++++ Text provided

By GEOFF NAIRN

(Published in the Financial Times on September 16, 2009. Read the original here.)

Extracting more value from existing customers is a priority for businesses in the current economic climate – and technology is helping to achieve it.

It uses complex statistical models and algorithms as well as other data mining and analysis tools.

In a recent Forrester Research survey of more than 350 CRM professionals, “improving customer loyalty” was rated as a key priority by 57 per cent of respondents and came second only to “improving the customer experience”.

“You cannot afford to lose any important customers but many companies do not have the processes to identify dissatisfied ones,” says Sam Israelit, a partner at Bain & Company.

This is where predictive analytics can help, by identifying early-warning signs that customers may be unhappy. For example, in the phone industry, where the problem of “customer churn” is pronounced, dissatisfaction becomes obvious when a customer starts forwarding calls to a different number.

“But if you wait for them to set up call-forwarding, it may be too late,” says Colin Shearer, senior vice-president of strategic analytics at SPSS, a leading vendor of data analysis software which recently agreed to be bought by IBM.

Cablecom, Switzerland’s largest cable operator, discovered unhappy customers were most likely to quit after
about nine months. So, it ran a feedback programme targeting people who had been customers for seven months.

++++++++

▶ Work request 1
In the article on predictive analytics and customer loyalty, after about how many months were Cablecom's unhappy customers most likely to quit?
▶ Work request 2
Carry on writing the article on predictive analytics and customer loyalty from its final sentence.

++++ Dataset excerpts

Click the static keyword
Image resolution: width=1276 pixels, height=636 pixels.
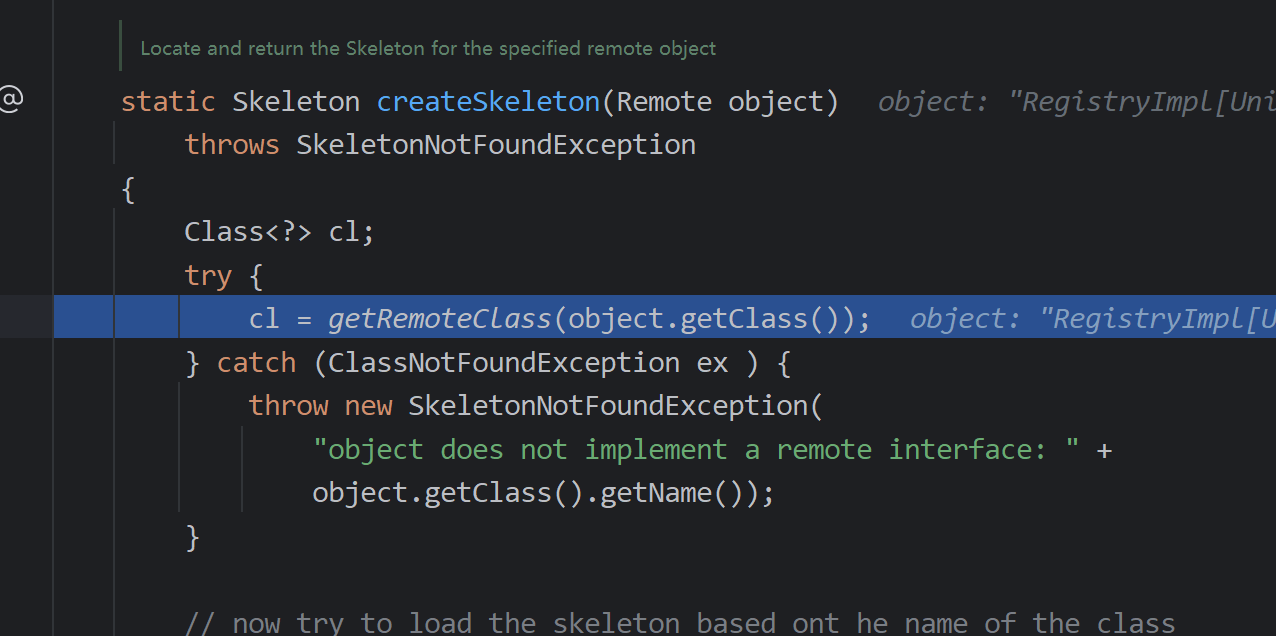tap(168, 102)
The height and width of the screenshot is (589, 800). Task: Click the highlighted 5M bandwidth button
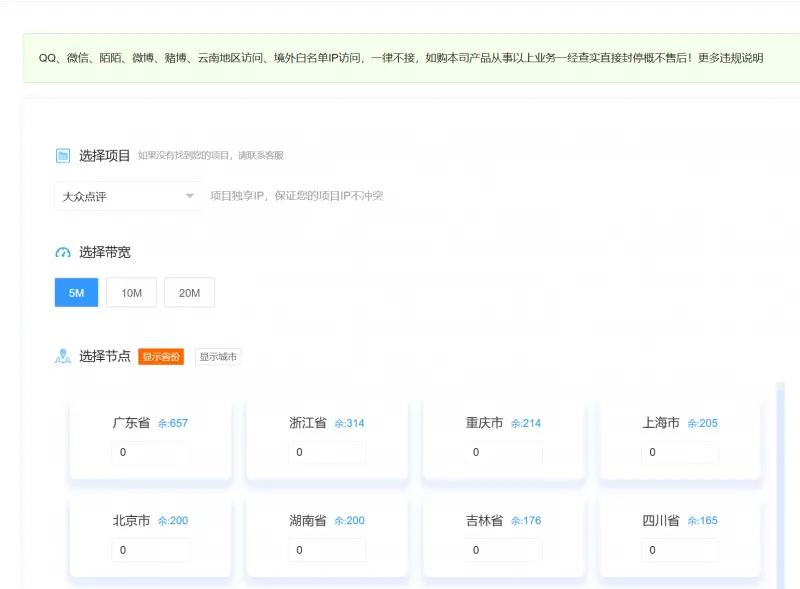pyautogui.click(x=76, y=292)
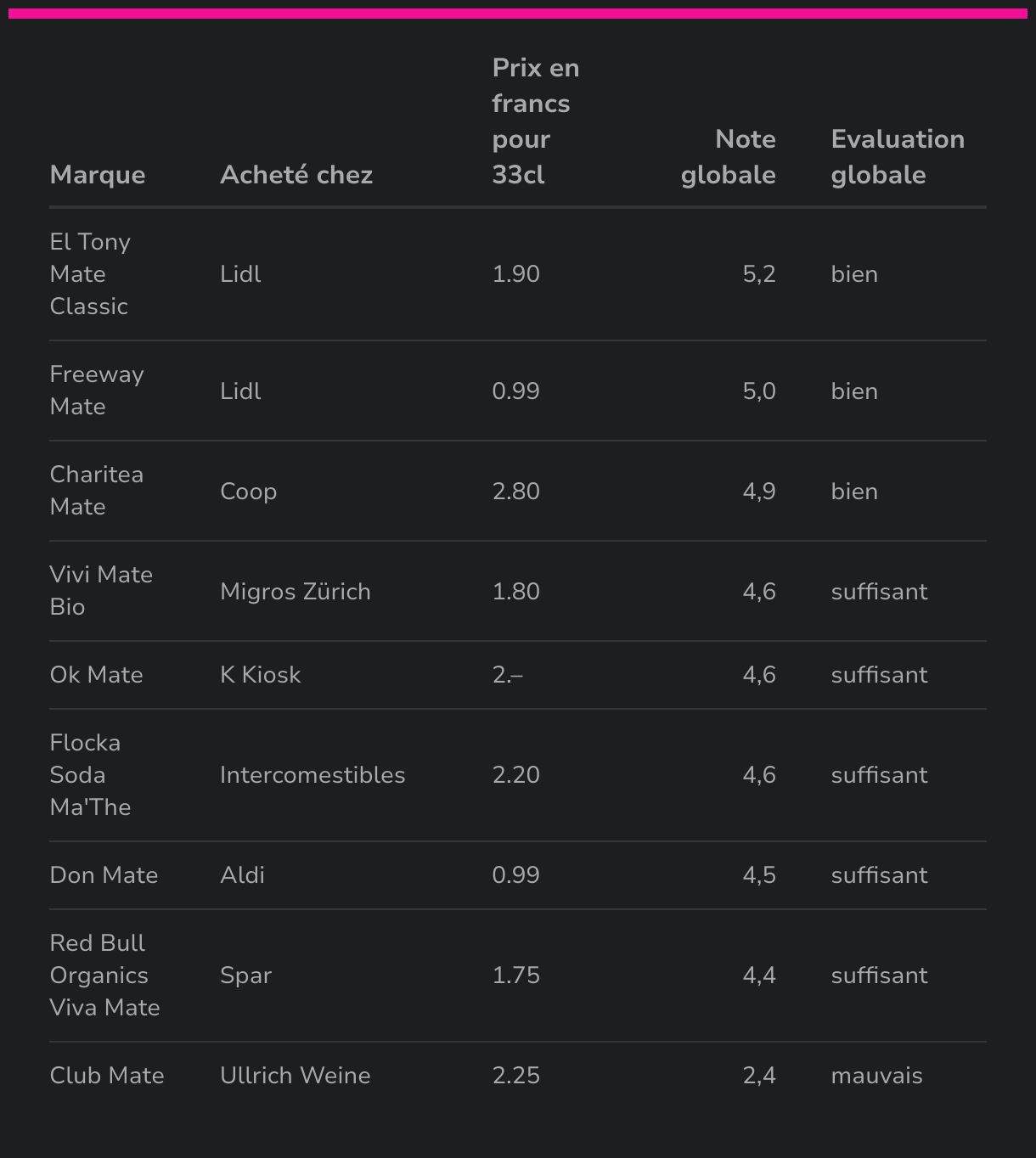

++++++++

▶ Answer 1
About nine months.

▶ Answer 2
The data from the programme was analysed using SPSS software and more than 100 churn indicators identified – their exact nature is a closely guarded secret – but they have enabled the company to identify customers who may be about to leave.

The “customer retention team” is then activated before it’s too late. In pilot studies, the technology has allowed Cablecom to reduce churn rates from 19 per cent to just 2 per cent.

Churn is also a problem in financial services. In 2005, Marks & Spencer Financial Services had to issue chip- based credit cards to its 2.5m customers in the UK. It was worried the disruption would reduce revenues and increase churn. So it used predictive analytics technology from a UK company, Kognitio, to identify the most profitable customers, who were given rewards for fast activation.

Roger Llewellyn, Kognitio chief executive, says the M&S example turned what would have been a “cost sink” –
sending out new cards – into an opportunity to reward customer loyalty and increase cross-selling.

Data analytics also allows businesses to identity customers who are unprofitable or only marginally profitable. Typically, up to 20 per cent are unprofitable but it can be higher – in the 1990s, about 60 per cent of household accounts were loss-making for US banks.

Technology can reduce the cost of serving lesser value customers, by making them use interactive voice
response systems rather than live agents, for example. Some businesses have even “fired” their worst customers. American Express, the credit card company, for example, “invited” a small group of high-risk cardholders to pay off their balance and close their accounts. It offered them $300 if they did so quickly.

But there are dangers: “You have to be sure you have accurately calculated the future profitability of those customers,” says Jeff Gilleland, product marketing manager with SAS, the US business intelligence company.

Other technologies also save businesses money on dealing with customers who expect to be able to speak to a representative if they have a query, complaint or want technical support. Such calls do not generate revenue directly and cost a lot to handle.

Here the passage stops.